Using the data that follows, give the number of lines in which the word "agent" occurs. Write only the number.

=== SOURCE MATERIAL ===

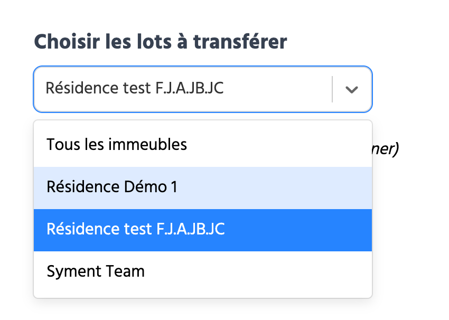This screenshot has width=449, height=320.
Task: Open the demo residence entry in list
Action: [x=203, y=188]
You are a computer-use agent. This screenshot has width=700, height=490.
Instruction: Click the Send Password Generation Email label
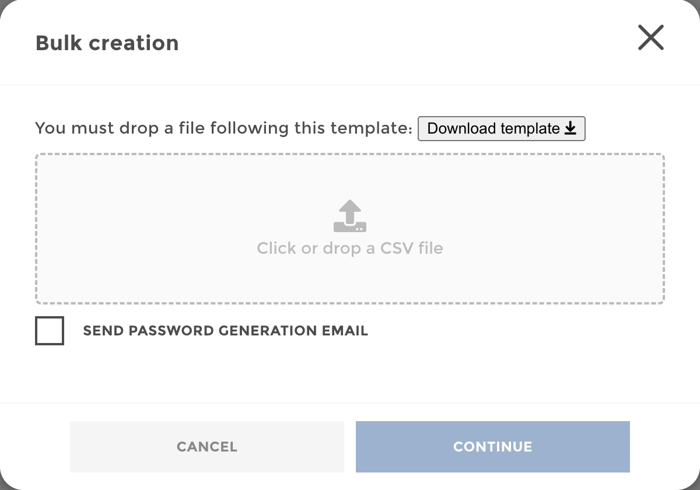pos(226,331)
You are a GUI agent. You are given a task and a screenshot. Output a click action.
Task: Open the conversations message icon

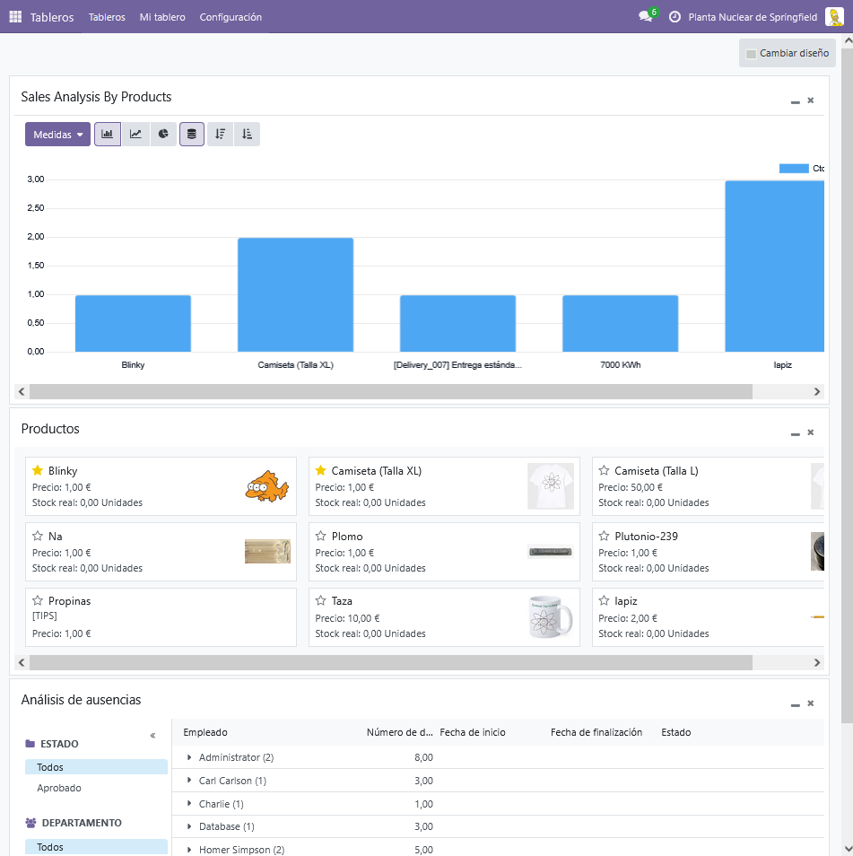[645, 17]
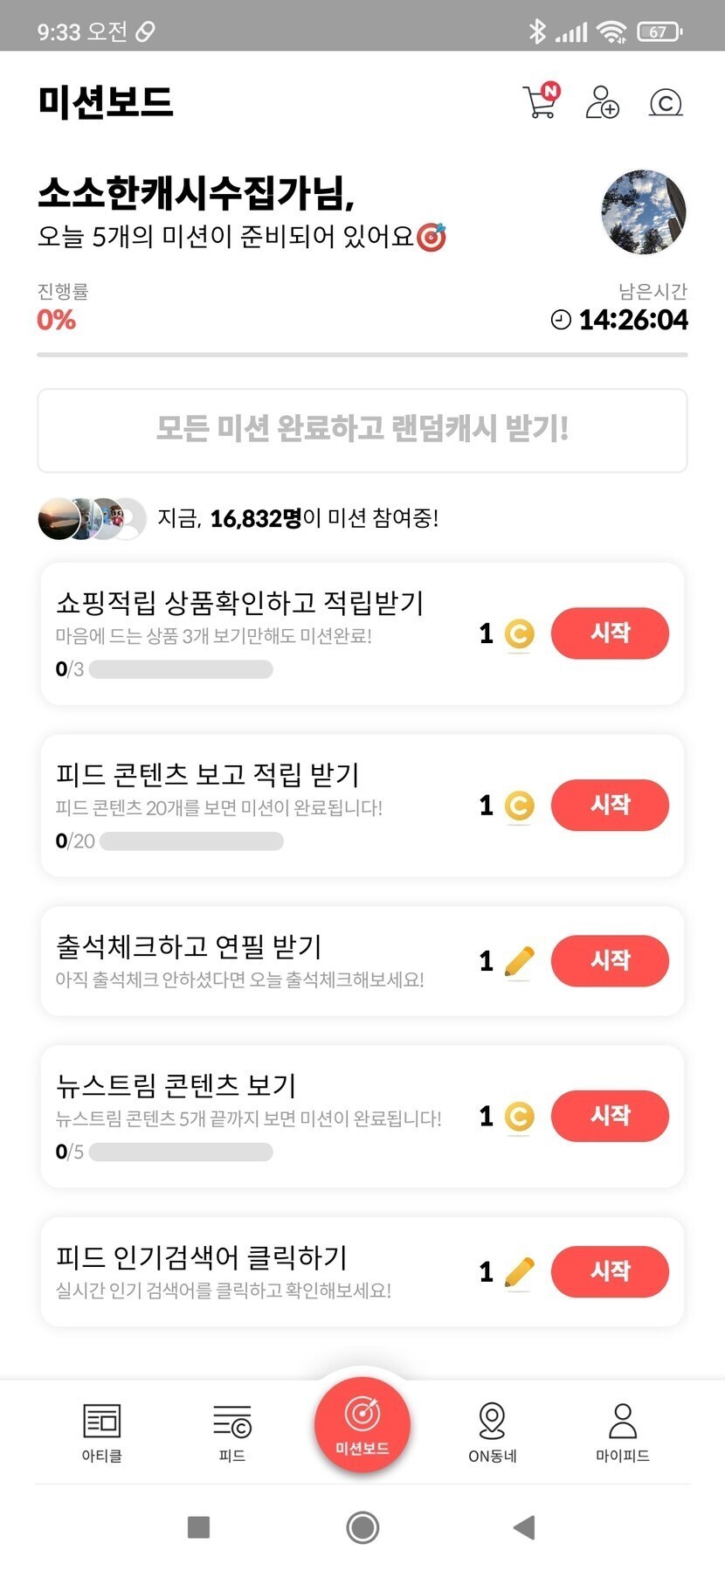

===

• **WRITTEN REPLY**:
2